Determining how to maintain fidelity to the research plan while enabling flexibility in implementation can be a challenge in pragmatic trials. It is important to “build flexibility into how one thinks about fidelity,” says Jeanne Hoffman, PhD.

Hoffman and co-principal investigator Jesse Fann, MD, MPH direct the BRITE Study, a pragmatic trial that aims to determine which transitional care model is most effective for improving outcomes of importance to patients after discharge from inpatient rehabilitation for a traumatic brain injury (TBI). The study examines two existing approaches— the CARF (Commission on Accreditation for Rehabilitation Facilities) standard rehabilitation discharge planning (RDP) approach already in place in many rehabilitation facilities, and a rehabilitation transition plan (RTP) model based on the model in use at the Veterans Health Administration (VHA).

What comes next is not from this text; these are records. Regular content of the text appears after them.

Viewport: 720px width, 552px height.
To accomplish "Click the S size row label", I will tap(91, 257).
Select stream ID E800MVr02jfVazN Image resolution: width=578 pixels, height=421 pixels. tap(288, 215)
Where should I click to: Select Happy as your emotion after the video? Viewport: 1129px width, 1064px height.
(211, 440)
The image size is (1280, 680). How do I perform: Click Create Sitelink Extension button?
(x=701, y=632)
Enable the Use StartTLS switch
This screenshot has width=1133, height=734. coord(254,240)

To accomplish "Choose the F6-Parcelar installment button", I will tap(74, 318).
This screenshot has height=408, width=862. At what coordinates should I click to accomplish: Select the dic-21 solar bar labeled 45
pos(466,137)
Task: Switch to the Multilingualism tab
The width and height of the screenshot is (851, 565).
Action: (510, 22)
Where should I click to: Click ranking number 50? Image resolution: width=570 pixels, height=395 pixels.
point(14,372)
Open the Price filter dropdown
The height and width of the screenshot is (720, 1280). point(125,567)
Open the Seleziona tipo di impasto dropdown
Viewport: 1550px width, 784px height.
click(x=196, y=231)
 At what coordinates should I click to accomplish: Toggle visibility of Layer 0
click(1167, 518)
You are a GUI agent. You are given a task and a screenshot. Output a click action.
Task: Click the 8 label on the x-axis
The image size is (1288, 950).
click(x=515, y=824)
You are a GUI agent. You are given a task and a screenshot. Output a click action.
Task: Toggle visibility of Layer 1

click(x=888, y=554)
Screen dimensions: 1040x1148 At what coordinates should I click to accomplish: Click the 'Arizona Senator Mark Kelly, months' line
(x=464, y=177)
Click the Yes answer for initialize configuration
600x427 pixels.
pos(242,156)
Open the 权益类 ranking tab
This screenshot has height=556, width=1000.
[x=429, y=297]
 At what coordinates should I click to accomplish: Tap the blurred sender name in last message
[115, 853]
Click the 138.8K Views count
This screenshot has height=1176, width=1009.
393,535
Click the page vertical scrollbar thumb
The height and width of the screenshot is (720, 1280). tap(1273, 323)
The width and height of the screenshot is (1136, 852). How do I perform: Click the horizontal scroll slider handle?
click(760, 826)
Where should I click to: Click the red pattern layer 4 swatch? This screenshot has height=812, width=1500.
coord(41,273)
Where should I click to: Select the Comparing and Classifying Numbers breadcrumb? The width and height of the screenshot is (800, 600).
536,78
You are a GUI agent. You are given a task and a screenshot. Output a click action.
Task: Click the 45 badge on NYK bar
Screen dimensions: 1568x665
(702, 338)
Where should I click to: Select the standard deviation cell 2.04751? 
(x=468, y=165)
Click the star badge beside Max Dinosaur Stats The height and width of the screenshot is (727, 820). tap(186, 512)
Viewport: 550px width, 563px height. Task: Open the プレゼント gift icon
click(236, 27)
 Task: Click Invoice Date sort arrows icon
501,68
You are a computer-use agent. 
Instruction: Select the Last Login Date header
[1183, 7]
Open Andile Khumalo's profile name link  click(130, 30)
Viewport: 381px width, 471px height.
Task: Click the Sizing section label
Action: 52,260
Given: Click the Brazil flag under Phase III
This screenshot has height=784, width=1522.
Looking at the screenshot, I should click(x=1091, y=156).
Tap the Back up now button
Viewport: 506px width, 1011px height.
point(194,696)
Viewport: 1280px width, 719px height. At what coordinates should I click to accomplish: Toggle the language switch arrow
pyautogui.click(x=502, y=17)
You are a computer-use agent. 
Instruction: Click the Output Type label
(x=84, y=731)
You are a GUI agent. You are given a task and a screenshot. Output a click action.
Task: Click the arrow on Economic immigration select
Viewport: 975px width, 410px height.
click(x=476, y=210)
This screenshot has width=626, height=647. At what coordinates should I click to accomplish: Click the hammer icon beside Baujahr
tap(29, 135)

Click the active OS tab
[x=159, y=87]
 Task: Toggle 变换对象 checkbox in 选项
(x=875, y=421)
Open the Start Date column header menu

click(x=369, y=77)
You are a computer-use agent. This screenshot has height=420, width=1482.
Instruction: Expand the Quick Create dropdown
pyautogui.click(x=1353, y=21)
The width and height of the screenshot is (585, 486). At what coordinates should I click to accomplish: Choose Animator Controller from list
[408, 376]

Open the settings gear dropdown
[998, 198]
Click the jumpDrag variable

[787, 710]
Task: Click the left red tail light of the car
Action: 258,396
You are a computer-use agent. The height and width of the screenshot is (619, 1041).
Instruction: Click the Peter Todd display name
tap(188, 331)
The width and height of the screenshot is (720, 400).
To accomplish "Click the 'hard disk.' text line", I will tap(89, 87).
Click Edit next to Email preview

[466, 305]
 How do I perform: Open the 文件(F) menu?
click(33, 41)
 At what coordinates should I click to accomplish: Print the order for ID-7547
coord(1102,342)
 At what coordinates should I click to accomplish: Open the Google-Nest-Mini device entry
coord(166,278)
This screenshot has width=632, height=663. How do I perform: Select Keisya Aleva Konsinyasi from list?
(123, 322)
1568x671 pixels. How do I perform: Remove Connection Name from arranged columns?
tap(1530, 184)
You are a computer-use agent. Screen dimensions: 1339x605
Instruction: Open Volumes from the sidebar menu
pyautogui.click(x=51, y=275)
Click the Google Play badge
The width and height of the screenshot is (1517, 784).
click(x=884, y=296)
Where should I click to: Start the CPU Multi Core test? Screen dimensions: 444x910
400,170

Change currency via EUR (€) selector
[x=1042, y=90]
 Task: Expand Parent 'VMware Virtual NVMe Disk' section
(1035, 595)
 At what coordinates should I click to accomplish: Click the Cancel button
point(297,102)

An initial challenge the study team faced was determining how to monitor fidelity to two models in a real world context when neither had previously been studied. In addition, both approaches allow for flexibility in implementation based on patient-specific factors such as the severity of injury, current needs, and the amount of available caregiver support, making it challenging to define and monitor fidelity. According to Hoffman, the team struggled with these issues for both study arms.

“The study team has been trained primarily in controlled trials– which have more strict control over study implementation– and are therefore more comfortable with that structure,” says Hoffman. “We had to wrap our heads around how to approach fidelity in the real world, and what that means.”

Interventions need to be adapted for the real world context in order to make them implementable and scalable, suggests Fann. Developing a strategy to monitor fidelity to the RTP model posed an additional challenge, as it had not previously been implemented outside of the VHA and needed adaptation for a civilian population.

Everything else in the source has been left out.